* Lamothe sees "fresh start" with new gov't
* Haiti still rebuilding after 2010 earthquake
By Brian Ellsworth
CARTAGENA, Colombia, April 14 Haiti's foreign minister Laurent Lamothe said he could be fully approved as the country's new prime minister within 30 days, potentially ending a political stalemate that has threatened to limit reconstruction after the 2010 earthquake.
The country has been without a prime minister since February when the last incumbent resigned amid disputes with President Michel Martelly over earthquake reconstruction contracts.
That sparked concerns in the international community that political infighting could slow efforts to rebuild a nation that lost as many as 300,000 people in the disaster two years ago.
"This will bring a new government, it will bring renewed hope, a fresh start," said Lamothe in an interview late on Friday in Cartagena, Colombia, where he is attending the Summit of the Americas. "It means that the country will finally be able to get started and get going."
The nomination of Lamothe, a former telecommunications entrepreneur, has been approved by the senate but is still pending approval by the lower chamber of the legislature. He must also gain approval of his plans for the government.
U.N. diplomats have called on Haitian politicians to stop bickering and form a stable government that can ensure advances in reconstruction.
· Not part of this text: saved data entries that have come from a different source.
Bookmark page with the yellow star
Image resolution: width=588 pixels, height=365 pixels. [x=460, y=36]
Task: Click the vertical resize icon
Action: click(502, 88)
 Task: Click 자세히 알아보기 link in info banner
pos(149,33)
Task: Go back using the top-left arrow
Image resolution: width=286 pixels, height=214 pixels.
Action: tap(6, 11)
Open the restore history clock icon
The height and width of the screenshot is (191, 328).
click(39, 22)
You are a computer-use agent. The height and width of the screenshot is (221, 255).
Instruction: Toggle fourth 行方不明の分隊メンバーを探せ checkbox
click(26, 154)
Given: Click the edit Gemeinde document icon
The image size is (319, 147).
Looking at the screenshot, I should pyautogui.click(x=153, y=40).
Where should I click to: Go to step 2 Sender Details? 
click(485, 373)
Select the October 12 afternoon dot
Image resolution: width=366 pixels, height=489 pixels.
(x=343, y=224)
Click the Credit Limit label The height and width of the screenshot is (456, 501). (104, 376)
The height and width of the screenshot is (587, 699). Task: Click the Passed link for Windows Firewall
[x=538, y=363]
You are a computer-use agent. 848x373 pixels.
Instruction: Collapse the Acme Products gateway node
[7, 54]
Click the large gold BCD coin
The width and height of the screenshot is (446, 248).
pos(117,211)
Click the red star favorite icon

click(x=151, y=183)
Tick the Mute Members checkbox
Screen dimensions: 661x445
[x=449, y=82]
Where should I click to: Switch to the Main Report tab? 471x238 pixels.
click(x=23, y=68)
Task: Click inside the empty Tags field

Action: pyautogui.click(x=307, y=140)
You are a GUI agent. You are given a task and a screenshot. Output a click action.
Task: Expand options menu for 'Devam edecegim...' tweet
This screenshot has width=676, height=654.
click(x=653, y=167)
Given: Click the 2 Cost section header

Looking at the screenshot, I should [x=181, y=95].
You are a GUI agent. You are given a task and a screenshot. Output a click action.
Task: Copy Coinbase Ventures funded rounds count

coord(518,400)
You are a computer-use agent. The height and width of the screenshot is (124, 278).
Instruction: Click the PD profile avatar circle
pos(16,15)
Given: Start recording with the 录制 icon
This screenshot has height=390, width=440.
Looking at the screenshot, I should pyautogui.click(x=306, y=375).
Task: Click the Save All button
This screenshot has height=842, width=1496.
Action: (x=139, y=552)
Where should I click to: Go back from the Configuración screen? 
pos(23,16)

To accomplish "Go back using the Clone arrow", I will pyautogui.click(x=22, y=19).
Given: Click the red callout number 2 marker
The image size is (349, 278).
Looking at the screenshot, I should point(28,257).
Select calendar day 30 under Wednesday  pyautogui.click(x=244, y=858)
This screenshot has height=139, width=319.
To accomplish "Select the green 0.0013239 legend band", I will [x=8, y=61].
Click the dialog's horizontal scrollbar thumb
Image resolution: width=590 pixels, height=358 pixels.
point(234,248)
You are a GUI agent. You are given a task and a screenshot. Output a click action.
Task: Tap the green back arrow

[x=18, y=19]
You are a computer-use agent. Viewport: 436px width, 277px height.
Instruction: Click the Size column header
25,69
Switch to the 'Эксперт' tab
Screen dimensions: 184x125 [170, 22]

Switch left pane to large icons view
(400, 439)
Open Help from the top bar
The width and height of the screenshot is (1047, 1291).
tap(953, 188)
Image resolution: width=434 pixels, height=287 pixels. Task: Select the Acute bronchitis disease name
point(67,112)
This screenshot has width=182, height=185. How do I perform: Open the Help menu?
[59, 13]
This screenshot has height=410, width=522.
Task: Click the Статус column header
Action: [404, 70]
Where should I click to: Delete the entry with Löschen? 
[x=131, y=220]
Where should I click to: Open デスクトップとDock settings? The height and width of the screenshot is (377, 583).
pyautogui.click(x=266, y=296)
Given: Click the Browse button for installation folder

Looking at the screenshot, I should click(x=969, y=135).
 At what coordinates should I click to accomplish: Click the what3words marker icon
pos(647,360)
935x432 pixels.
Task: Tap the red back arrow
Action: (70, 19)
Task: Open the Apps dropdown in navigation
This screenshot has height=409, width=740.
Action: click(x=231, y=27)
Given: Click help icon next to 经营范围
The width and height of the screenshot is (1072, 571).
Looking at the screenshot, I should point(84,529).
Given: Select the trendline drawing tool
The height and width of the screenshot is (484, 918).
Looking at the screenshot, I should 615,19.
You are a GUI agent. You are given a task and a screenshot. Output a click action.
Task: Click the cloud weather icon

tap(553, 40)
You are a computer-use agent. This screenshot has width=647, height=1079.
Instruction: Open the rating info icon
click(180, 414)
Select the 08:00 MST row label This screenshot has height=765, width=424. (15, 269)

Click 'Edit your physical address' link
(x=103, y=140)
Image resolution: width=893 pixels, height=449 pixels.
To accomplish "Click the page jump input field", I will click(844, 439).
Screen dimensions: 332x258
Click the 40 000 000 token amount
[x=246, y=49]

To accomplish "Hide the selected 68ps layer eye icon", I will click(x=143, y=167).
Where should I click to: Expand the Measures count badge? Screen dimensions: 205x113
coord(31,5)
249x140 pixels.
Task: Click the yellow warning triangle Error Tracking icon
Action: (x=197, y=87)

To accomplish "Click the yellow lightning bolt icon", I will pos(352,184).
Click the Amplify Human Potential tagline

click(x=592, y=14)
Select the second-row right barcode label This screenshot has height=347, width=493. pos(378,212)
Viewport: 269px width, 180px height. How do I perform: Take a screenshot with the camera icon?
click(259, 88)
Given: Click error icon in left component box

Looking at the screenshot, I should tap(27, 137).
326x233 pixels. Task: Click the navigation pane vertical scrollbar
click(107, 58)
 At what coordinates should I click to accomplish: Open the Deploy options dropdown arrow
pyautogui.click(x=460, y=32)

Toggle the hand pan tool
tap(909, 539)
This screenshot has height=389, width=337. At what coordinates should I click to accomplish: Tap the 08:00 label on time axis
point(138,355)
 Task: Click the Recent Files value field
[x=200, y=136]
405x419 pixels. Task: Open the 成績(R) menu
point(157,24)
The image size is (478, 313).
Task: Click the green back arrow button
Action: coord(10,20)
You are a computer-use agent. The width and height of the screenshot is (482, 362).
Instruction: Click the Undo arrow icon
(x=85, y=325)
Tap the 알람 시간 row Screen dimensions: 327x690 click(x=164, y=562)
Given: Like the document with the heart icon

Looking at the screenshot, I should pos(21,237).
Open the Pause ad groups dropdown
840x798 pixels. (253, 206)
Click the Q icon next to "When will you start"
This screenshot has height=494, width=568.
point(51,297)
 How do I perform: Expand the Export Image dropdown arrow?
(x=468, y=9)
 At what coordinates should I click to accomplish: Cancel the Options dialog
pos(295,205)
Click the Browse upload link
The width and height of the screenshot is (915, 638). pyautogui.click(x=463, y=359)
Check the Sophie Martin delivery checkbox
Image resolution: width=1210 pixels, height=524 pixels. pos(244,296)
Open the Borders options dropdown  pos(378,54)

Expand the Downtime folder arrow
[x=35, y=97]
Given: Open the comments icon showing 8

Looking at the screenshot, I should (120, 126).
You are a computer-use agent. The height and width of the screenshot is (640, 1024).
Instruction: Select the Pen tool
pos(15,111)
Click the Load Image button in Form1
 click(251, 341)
Two years after the earthquake, piles of concrete, steel and debris litter the streets of the capital Port-au-Prince, where more than half a million people still live in tent camps.
Almost as many people have been sickened in Haiti in a cholera outbreak that killed more than 7,000 since October 2010.
The upcoming rain and hurricane season may cause further damage.
The United Nations warned last month that a lack of aid money is putting hundreds of thousands of displaced people at risk by limiting capacity to provide food and water, prevent crime and provide medical attention for cholera cases. Haiti received only around half of what it requested last year.
"We need every dollar that was promised to come in, and we need additional funds," said Lamothe.